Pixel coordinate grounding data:

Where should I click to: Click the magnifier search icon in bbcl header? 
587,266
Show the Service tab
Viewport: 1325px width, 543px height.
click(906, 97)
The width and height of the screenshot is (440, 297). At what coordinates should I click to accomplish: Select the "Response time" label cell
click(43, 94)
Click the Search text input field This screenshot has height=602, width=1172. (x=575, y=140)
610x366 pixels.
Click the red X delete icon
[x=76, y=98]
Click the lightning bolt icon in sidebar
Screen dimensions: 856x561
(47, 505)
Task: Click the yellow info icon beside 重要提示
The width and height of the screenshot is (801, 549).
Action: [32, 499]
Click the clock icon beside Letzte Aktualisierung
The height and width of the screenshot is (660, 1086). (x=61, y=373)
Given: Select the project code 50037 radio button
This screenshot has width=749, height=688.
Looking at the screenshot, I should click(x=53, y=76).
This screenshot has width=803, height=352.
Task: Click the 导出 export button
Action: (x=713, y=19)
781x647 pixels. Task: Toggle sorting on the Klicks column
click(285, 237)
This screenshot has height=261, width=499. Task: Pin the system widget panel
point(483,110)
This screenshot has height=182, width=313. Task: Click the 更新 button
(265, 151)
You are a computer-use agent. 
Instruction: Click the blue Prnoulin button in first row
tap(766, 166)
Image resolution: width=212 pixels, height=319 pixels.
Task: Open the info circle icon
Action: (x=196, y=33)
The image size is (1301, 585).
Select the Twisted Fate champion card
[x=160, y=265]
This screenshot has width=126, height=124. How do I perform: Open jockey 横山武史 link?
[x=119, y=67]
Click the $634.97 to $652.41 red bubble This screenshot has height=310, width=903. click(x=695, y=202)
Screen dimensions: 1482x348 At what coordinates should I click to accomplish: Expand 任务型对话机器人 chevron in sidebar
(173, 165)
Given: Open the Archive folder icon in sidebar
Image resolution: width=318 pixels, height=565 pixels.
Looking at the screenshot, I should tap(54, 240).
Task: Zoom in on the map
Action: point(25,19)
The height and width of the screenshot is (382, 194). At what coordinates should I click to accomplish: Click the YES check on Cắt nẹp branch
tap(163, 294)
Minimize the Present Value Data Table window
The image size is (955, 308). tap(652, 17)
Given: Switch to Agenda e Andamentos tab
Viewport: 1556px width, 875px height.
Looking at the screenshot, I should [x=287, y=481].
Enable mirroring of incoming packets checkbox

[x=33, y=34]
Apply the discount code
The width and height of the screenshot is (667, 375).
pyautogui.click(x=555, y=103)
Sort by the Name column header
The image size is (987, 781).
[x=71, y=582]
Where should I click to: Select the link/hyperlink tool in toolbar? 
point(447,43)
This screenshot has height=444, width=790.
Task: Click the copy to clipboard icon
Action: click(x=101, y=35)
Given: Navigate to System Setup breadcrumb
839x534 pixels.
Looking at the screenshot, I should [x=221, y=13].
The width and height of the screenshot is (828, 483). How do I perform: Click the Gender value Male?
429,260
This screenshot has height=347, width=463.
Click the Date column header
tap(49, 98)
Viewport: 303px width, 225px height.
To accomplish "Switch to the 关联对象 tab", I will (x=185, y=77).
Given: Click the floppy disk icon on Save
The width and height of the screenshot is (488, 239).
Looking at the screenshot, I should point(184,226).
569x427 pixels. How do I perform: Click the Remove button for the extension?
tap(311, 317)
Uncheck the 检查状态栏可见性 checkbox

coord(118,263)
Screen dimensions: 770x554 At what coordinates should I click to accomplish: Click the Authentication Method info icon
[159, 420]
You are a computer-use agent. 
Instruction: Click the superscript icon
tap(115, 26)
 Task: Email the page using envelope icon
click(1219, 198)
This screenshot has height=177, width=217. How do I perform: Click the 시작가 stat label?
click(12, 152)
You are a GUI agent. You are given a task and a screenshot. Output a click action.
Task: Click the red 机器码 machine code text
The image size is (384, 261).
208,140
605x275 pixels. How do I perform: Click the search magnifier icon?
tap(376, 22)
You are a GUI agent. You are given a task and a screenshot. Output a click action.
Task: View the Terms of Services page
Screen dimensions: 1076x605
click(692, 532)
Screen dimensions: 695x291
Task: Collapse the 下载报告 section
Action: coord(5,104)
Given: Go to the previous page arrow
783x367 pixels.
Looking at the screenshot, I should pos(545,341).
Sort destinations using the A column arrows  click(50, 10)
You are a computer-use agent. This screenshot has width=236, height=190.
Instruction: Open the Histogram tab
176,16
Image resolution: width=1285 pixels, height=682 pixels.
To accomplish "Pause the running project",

*Directions for this task*
Your answer must contain every line of the records, exactly.

*Exercise result*
Where should I click to: Click the magnifier search icon in bbcl header? 
587,266
Show the Service tab
Viewport: 1325px width, 543px height.
click(906, 97)
The width and height of the screenshot is (440, 297). At what coordinates should I click to accomplish: Select the "Response time" label cell
click(43, 94)
Click the Search text input field This screenshot has height=602, width=1172. (x=575, y=140)
610x366 pixels.
Click the red X delete icon
[x=76, y=98]
Click the lightning bolt icon in sidebar
Screen dimensions: 856x561
(47, 505)
Task: Click the yellow info icon beside 重要提示
The width and height of the screenshot is (801, 549).
Action: [32, 499]
Click the clock icon beside Letzte Aktualisierung
The height and width of the screenshot is (660, 1086). (x=61, y=373)
Given: Select the project code 50037 radio button
This screenshot has width=749, height=688.
Looking at the screenshot, I should click(x=53, y=76).
This screenshot has width=803, height=352.
Task: Click the 导出 export button
Action: (x=713, y=19)
781x647 pixels. Task: Toggle sorting on the Klicks column
click(285, 237)
This screenshot has height=261, width=499. Task: Pin the system widget panel
point(483,110)
This screenshot has height=182, width=313. Task: Click the 更新 button
(265, 151)
You are a computer-use agent. 
Instruction: Click the blue Prnoulin button in first row
tap(766, 166)
Image resolution: width=212 pixels, height=319 pixels.
Task: Open the info circle icon
Action: (x=196, y=33)
The image size is (1301, 585).
Select the Twisted Fate champion card
[x=160, y=265]
This screenshot has width=126, height=124. How do I perform: Open jockey 横山武史 link?
[x=119, y=67]
Click the $634.97 to $652.41 red bubble This screenshot has height=310, width=903. click(x=695, y=202)
Screen dimensions: 1482x348 At what coordinates should I click to accomplish: Expand 任务型对话机器人 chevron in sidebar
(173, 165)
Given: Open the Archive folder icon in sidebar
Image resolution: width=318 pixels, height=565 pixels.
Looking at the screenshot, I should tap(54, 240).
Task: Zoom in on the map
Action: point(25,19)
The height and width of the screenshot is (382, 194). At what coordinates should I click to accomplish: Click the YES check on Cắt nẹp branch
tap(163, 294)
Minimize the Present Value Data Table window
The image size is (955, 308). tap(652, 17)
Given: Switch to Agenda e Andamentos tab
Viewport: 1556px width, 875px height.
Looking at the screenshot, I should [x=287, y=481].
Enable mirroring of incoming packets checkbox

[x=33, y=34]
Apply the discount code
The width and height of the screenshot is (667, 375).
pyautogui.click(x=555, y=103)
Sort by the Name column header
The image size is (987, 781).
[x=71, y=582]
Where should I click to: Select the link/hyperlink tool in toolbar? 
point(447,43)
This screenshot has height=444, width=790.
Task: Click the copy to clipboard icon
Action: click(x=101, y=35)
Given: Navigate to System Setup breadcrumb
839x534 pixels.
Looking at the screenshot, I should [x=221, y=13].
The width and height of the screenshot is (828, 483). How do I perform: Click the Gender value Male?
429,260
This screenshot has height=347, width=463.
Click the Date column header
tap(49, 98)
Viewport: 303px width, 225px height.
To accomplish "Switch to the 关联对象 tab", I will (x=185, y=77).
Given: Click the floppy disk icon on Save
The width and height of the screenshot is (488, 239).
Looking at the screenshot, I should point(184,226).
569x427 pixels. How do I perform: Click the Remove button for the extension?
tap(311, 317)
Uncheck the 检查状态栏可见性 checkbox

coord(118,263)
Screen dimensions: 770x554 At what coordinates should I click to accomplish: Click the Authentication Method info icon
[159, 420]
You are a computer-use agent. 
Instruction: Click the superscript icon
tap(115, 26)
 Task: Email the page using envelope icon
click(1219, 198)
This screenshot has height=177, width=217. How do I perform: Click the 시작가 stat label?
click(12, 152)
You are a GUI agent. You are given a task and a screenshot. Output a click action.
Task: Click the red 机器码 machine code text
The image size is (384, 261).
208,140
605x275 pixels. How do I perform: Click the search magnifier icon?
tap(376, 22)
You are a GUI agent. You are given a task and a screenshot. Output a click action.
Task: View the Terms of Services page
Screen dimensions: 1076x605
click(692, 532)
Screen dimensions: 695x291
Task: Collapse the 下载报告 section
Action: coord(5,104)
Given: Go to the previous page arrow
783x367 pixels.
Looking at the screenshot, I should pos(545,341).
Sort destinations using the A column arrows  click(50, 10)
You are a computer-use agent. This screenshot has width=236, height=190.
Instruction: Open the Histogram tab
176,16
Image resolution: width=1285 pixels, height=682 pixels.
To accomplish "Pause the running project",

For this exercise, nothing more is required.